# turkeys r cool



## tb

Aren't the guys on this website a little one-dimensional? There's a lot more to hunt in the nodakoutdoors than black geese, and turkeys are a gas in spring and fall if you HUNT them, and don't just whack the first one you see.


----------



## Miller

Welcome tb. :beer:
I know a lot of hunters and none of them turkey hunt.I was never introduced to turkey hunting until recently,and I'm still a novice.I've only hunted them in the fall, but always wanted to try the spring when they respond to calls.With so many ways to get spoiled here you can sometimes get hooked on one style or another.

What time of spring is best and what type of call do you use?What time do the birds leave the roost?


----------



## tb

I'm certainly no expert, but I think the later the spring season goes, the "hotter" the Toms get. The hens get bred off one by one and start nesting. The fewer hens around the better. I use a box call or a slate call. I have a Frictionwood caller from Kenny Morgan that I like a lot. You can find his website by doing a Google search. Turkeys will come off the roost when its light enough for them to feel safe on the ground. On a clear day, there's a lot of action about 15 minutes before sunrise. By sunrise, I think most of them are off the roost.


----------



## nodakoutdoors.com

I've applied with no luck the past couple years....maybe with the points I'll finally get one in my zone this year.

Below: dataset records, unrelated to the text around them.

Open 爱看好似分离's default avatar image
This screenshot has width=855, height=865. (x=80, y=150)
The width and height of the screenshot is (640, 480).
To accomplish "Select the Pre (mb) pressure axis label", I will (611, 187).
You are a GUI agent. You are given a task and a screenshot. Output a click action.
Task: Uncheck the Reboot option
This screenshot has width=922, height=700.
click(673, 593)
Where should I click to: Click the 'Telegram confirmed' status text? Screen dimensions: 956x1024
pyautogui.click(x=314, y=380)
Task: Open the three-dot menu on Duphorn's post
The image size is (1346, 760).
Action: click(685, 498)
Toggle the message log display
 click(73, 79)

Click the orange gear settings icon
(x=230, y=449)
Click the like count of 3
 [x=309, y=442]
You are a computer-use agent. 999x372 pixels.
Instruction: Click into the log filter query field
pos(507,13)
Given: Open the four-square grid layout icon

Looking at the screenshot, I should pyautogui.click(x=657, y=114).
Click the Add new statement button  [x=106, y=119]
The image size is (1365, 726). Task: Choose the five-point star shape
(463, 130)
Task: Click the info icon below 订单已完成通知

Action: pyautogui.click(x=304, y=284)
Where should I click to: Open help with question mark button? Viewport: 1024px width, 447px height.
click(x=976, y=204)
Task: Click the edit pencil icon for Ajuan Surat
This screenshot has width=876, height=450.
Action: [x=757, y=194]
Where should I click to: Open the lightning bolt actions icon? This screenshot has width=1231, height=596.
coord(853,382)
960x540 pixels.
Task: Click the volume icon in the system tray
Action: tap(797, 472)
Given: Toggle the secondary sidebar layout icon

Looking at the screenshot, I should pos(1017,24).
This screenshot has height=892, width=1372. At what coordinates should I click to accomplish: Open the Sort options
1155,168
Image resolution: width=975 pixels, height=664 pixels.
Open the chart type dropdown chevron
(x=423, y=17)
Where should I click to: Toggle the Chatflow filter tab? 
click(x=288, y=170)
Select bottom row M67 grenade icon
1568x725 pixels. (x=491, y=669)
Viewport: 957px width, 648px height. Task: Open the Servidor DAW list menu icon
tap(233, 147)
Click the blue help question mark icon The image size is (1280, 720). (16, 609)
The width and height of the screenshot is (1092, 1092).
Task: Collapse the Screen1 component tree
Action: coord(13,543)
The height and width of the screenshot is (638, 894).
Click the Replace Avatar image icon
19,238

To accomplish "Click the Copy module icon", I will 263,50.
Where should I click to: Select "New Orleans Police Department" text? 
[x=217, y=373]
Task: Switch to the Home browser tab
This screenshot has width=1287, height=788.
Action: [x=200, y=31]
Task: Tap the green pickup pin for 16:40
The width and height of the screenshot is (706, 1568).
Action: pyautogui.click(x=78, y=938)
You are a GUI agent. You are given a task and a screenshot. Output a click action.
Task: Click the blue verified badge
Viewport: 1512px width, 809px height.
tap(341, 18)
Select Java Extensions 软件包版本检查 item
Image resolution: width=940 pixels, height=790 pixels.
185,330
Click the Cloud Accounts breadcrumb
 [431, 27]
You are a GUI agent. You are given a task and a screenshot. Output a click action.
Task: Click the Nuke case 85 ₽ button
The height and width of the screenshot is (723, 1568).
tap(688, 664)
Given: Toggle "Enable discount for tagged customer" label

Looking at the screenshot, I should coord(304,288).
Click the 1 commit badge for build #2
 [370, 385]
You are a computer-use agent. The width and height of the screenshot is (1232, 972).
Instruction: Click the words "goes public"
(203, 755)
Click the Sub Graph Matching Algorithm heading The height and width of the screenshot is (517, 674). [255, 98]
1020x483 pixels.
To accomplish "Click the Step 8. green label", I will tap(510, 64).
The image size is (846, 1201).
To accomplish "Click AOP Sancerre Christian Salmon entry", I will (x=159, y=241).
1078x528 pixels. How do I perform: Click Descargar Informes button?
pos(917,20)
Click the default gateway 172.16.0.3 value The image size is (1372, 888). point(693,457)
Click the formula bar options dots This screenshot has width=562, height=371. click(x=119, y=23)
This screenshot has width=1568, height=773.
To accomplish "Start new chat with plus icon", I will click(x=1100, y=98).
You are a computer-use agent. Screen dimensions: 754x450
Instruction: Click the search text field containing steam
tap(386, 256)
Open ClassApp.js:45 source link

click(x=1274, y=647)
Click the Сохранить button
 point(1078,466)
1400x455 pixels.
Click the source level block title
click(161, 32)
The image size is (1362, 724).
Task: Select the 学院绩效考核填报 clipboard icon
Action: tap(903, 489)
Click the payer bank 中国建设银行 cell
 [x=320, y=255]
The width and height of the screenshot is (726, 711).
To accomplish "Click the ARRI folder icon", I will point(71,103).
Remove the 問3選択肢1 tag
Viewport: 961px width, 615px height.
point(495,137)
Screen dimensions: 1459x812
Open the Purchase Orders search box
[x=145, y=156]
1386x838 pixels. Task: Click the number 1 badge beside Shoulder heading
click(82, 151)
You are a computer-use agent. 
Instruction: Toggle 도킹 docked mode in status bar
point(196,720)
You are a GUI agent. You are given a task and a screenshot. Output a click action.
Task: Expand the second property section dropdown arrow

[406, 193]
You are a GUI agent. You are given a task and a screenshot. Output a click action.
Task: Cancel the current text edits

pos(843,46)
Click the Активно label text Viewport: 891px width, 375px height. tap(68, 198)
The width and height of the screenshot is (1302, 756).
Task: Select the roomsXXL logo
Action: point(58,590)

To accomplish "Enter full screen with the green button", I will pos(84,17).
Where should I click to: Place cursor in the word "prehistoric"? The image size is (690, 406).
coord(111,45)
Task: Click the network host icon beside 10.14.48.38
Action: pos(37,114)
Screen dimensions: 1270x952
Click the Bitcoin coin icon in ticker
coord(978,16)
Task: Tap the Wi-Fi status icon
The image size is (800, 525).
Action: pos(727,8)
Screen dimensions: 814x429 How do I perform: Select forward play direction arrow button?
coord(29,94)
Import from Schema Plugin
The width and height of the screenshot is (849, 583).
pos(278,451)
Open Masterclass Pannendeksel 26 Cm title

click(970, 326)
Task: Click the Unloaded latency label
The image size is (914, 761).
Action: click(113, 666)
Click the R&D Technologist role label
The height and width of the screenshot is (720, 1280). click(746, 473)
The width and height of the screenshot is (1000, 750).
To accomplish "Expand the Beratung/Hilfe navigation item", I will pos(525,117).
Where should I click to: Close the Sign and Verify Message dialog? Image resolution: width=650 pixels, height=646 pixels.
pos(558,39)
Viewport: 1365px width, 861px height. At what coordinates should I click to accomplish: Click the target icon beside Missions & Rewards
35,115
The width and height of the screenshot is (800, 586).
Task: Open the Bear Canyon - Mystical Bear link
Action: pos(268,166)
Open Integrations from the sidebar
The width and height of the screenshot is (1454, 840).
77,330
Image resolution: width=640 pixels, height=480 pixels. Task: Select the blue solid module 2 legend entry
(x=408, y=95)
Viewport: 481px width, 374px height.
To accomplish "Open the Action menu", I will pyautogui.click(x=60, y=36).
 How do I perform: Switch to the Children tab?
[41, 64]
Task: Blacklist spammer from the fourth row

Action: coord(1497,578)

I've seen turkey hunting about a million and one times on TV, I spose it's time to experience it for real.

I've played with box calls and found them to be real easy up front. I've even practiced with a mouth call but mastering that won't be this spring that's for sure.

I know of some roosts, and I think the first way I'll approach them is to get them en route to their feeding field.

Have you ever used a decoy? I'm wondering if it would help pull the toms away.


----------



## tb

The purists don't like decoys, but I think they help, especially with the younger birds. I've been using a hen and a jake, or just a hen alone. A wise old gobbler can hang up on a decoy out of range. Or he might come running in, you never know.


----------



## nodakoutdoors.com

Trial and error......

Sounds like my kind of hunting. I can't wait to finally give 'er a good run. (it's my year to get drawn :sniper: 8) )


----------



## tb

I've been reading your posts on this site and others for a while and believe me, this is your type of hunting. If the truth were known, my main thing is hunting waterfowl. A buddy of mine turned me on to spring turkeys about 5 years ago. Its a gas. I generally spend the evening before a hunt scouting birds and locating the area they will use for a roost. Then, I get set up about 45 minutes before sunrise and try to call them in. Its a lot like decoying anything, except there's a little more of a "trophy" atmosphere about it.


----------



## Qwack

If you are the type of hunter who gets a thrill from calling ducks or geese to a spread, then you will love it when you can get a spring tom to come to your turkey call. The first time I called a turkey in, I thought I was going to have a heart attack--reminded me of how I felt the first few times I called geese into the decoys. I recommend the MAD aluminum slate calls. I think decoys depend on your hunting situation. If you are in an open area, dekes can help. If you are in the thick woods, by the time the tom can see the dekes, he is in range. Also, be careful using decoys if you are on public land or areas where there might be other hunters. I can always get toms to answer me from their roost but I've only had them come all the way in later in the morning, after they have dropped their hens. From what I have read, the toms call from their roost to get the hens to come to them. If they get a hen to come in, they really don't have a reason to come to your call.


----------



## Decoyer

I have also been applying, but getting a tag in eastern ND seems to be very diffecult. I would really like to get into it, for me I like hunting anything I can decoy or call in.


----------



## GooseBuster3

Snow geese still over rule, but if they keep doing the same great white fly by again, im heading out west for turkeys. Every time I apply out by Watford City I draw a tag. But i never drive out there, due to being to busy. Plus that is a long trip for a damn turkey.


----------



## hunt4life

Turkey hunting is one of the few things that you can hunt where you stand a good chance of being welcomed by landowners when you ask for permission to hunt. The landowners seem to want to get them thinned out and they welcome the hunters assistance in many cases.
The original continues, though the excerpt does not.